Read all stories regarding the House District 45 case:
Attorneys finished submitting evidence on Friday regarding Democrat Paula Roberts' allegations of irregularities in the House District 45 race.
Attorneys from both sides and representing the Oklahoma state election board will have until 9 a.m. Tuesday to submit written closing arguements and District Judge Tracy Schumacher will issue a ruling at 5 p.m.
Cleveland County Election Board found Republican incumbent Rep. Aaron Stiles had a 16-vote lead after a recount following the Nov. 6 elections.
If Roberts' petition is successful, a judge would call for another House District 45 election.
Greg Bledsoe, Roberts' attorney, wrapped up proceedings by presenting evidence including the instructions election board employees are given regarding both name changes and address changes. He also called to the stand eight individuals who immediately invoked their Fifth Amendment rights following reminders from Judge Tracy Schumacher about self-incrimination and were dismissed.
According the Fifth Amendment of the U.S. Constitution, "No person shall be held to answer for a capital, or otherwise infamous crime, unless on a presentment or indictment of a grand jury, except in cases arising in the land or naval forces, or in the militia, when in actual service in time of war or public danger; nor shall any person be subject for the same offense to be twice put in jeopardy of life or limb; nor shall be compelled in any criminal case to be a witness against himself, nor be deprived of life, liberty, or property, without due process of law; nor shall private property be taken for public use, without just compensation."

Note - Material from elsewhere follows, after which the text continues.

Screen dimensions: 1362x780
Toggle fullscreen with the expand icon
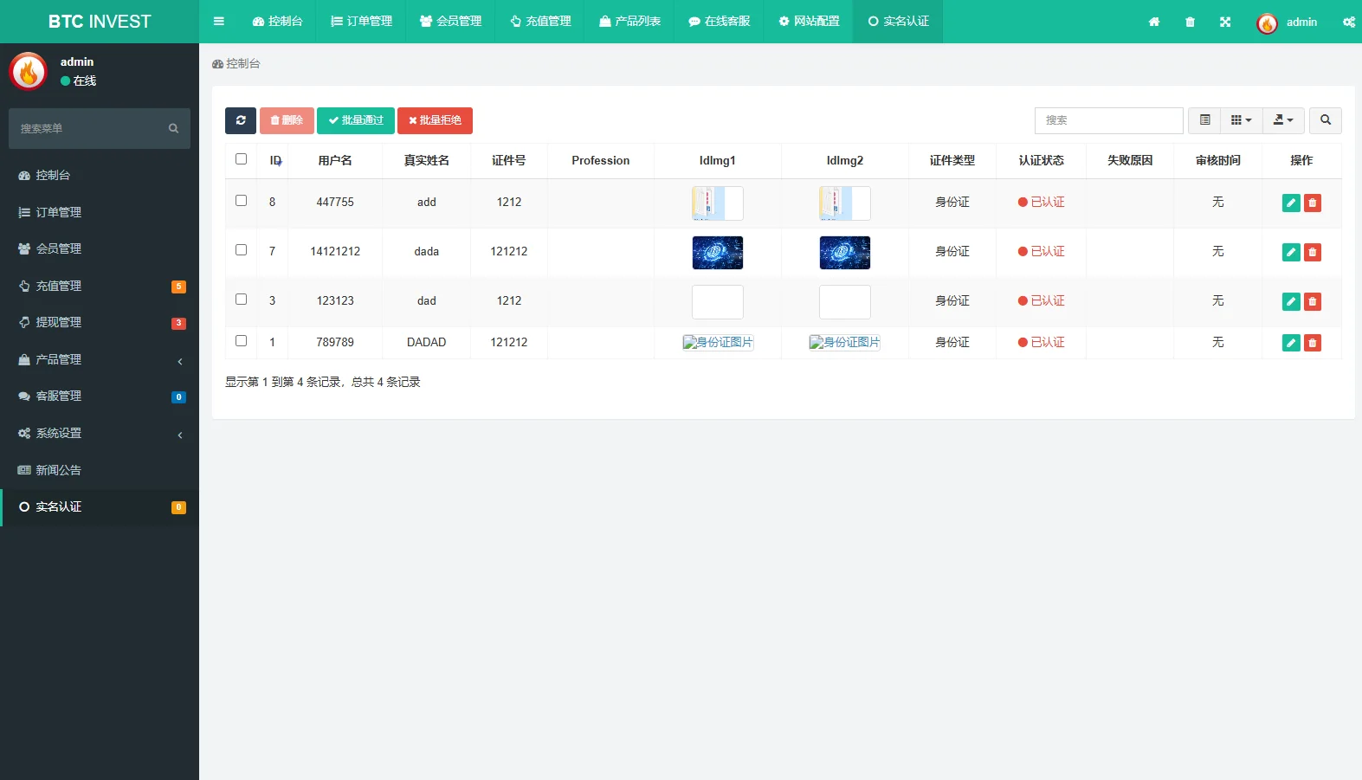click(1225, 22)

Bledsoe presented real estate papers or change of address forms as proof that if those called to the stand would have said that they moved out of District 45 or their voting precinct but voted at their old precinct anyway. These eight were part of the 14 subpeonas sent out by Bledsoe.
The pattern of witnesses excusing themselves from testimony — combined with the length of time Anette Pretty, Cleveland County Election Board assistant secretary, had on the stand in the initial part of the hearing Tuesday, Nov. 20 — led to a joke by Schumacher when Pretty returned to the stand.
"You know if you plead the fifth, you don't have to testify," Schumacher said just prior to swearing Pretty in.
Bledsoe questioned Pretty on the process absentee ballots go through. Bledsoe reminded Pretty about Jamie Jennings testimony from Nov. 20, in which Jennings, who lives in House District 44, said she received ballots for the House District 45 race.
Pretty said there is no way of knowing if a voter got the wrong ballot during the process of opening the various envelopes involved.
"If a voter recieved the wrong ballot, it would have to be human error," Pretty said. It would not be Jennings' fault if she received the wrong ballot.
After a brief recess, Bledsoe asked the judge to disqualify herself, basing his arguement on another case where the judge had violated the civil rights of those present. Barry Roberts, husband of Paula Roberts and attorney assisting Bledsoe, said they were making sure the laws on the books were being followed.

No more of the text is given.